In 2017, the Rockies made the playoffs for the first time since 2009, and they tapped Gray, then 25 years old, to start the wild-card game. (The assignment spoke volumes about Gray’s achievements that year, but the less said about that particular game the better.) By the middle of 2018, however, Gray had been optioned to the minors, just as Freeland would be a year later. Unlike Freeland, however, Gray’s underlying numbers still looked good, and he came back to right the ship: a 4.37 ERA in 14 starts after he was recalled to the majors, then a 3.84 ERA in 150 innings in 2019, good for a rotation-leading 135 ERA+.
Gray probably isn’t the no. 1 starter the Rockies hoped he would be when they drafted him third in 2013. But he’s continuing to evolve. His best tool coming out of college was his fastball velocity, but that’s given way to a heavy emphasis on the changeup this year.
Gray made a point to develop a more substantial changeup after lefties hit .272/.361/.457 against him in 2019, while right-handed hitters hit just .248/.298/.421. And sure enough, in just three starts this season, Gray’s already thrown half as many changeups as he did in 25 starts last year.
None of these pitchers are performing at a new level, but the big question for the Rockies’ rotation is consistency, rather than talent. How sustainable is this?
Well, if one were to look for a common trend between these four pitchers in the season’s first two weeks, two things come up. First, these pitchers are all throwing way more changeups than they did last year; second, they all have outrageously low opponent BABIPs. The latter indicates, perhaps unsurprisingly, that the Rockies might not sustain a .750 winning percentage all season, and that they might not end the year allowing roughly as many runs per game as the 1971 Orioles.
But they don’t need to be that good. Or even as good as the Dodgers’ or (when healthy) the Nationals’ rotations. This group is clearly good enough to get to the playoffs and to scare any opponent in a three-game first-round series. Beyond that, it’s tough to say, and a lot will depend on what the Rockies can rustle up behind Senzatela. The one pitcher outside this group to make a start for Colorado this year is Chi Chi González, who allowed three runs in three innings in his only appearance.
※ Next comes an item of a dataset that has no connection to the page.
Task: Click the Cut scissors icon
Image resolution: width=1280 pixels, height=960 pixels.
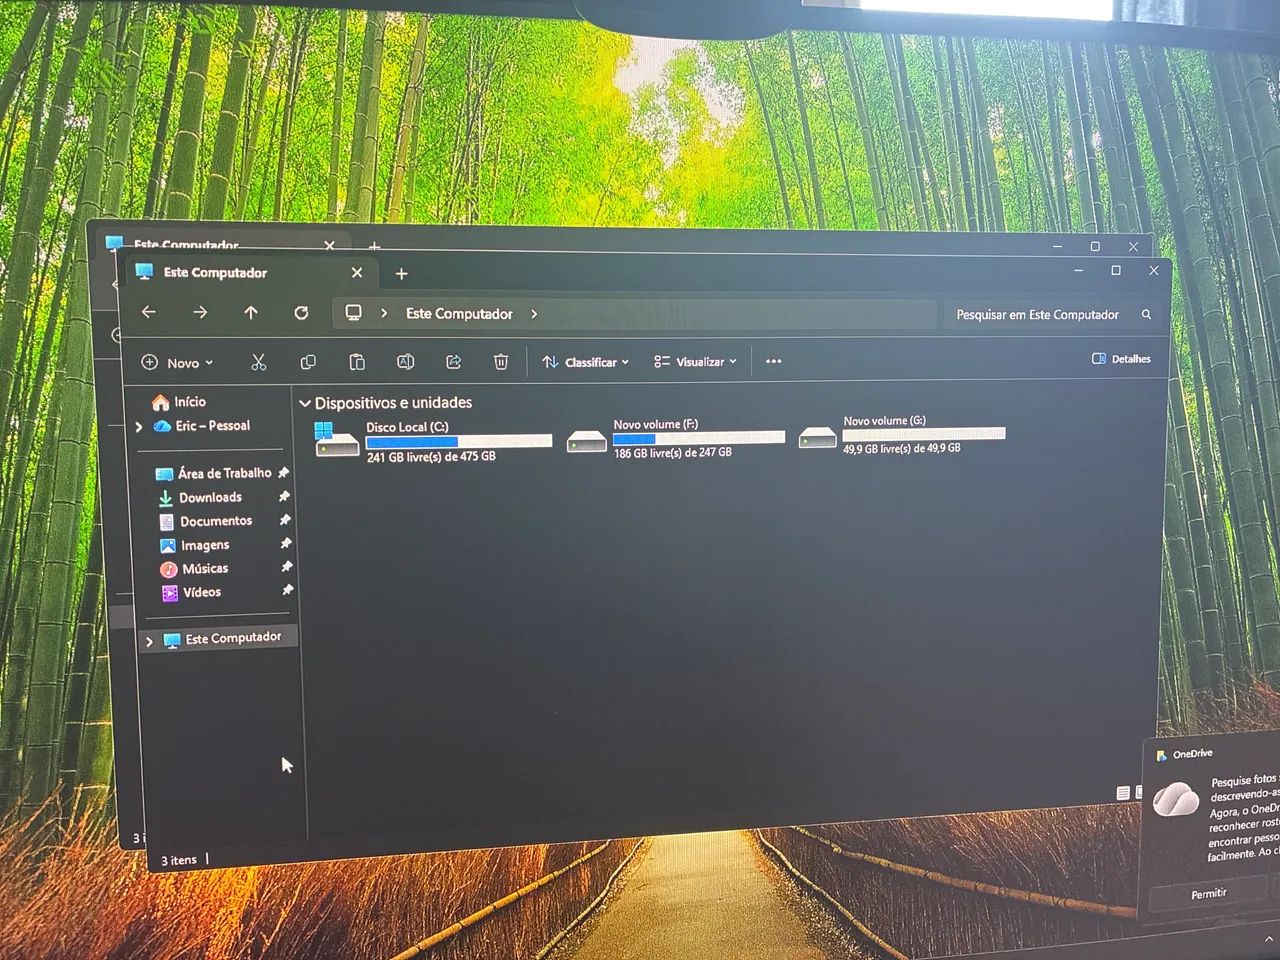Action: (x=258, y=362)
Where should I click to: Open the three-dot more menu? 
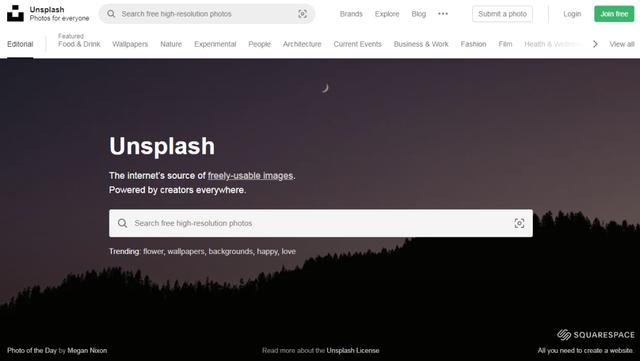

The Rockies probably won’t stay ahead of the Dodgers until the end of September. (Or even the end of August.) But they’re six games over .500 in a season when .500 will probably be good enough to make the postseason. And while I still have concerns about the offense, this rotation is undoubtedly playoff-quality. When Márquez and Gray have struggled in the past few years, it’s been for strange reasons, and while Freeland’s disastrous 2019 had a clearer cause, he seems to have fixed what ailed him last year.
We’re finally seeing what the Rockies’ talented stable of homegrown pitchers can do when they’re all on their game. And it turns out that’s launching Colorado into first place.
All advanced stats current through Wednesday’s games.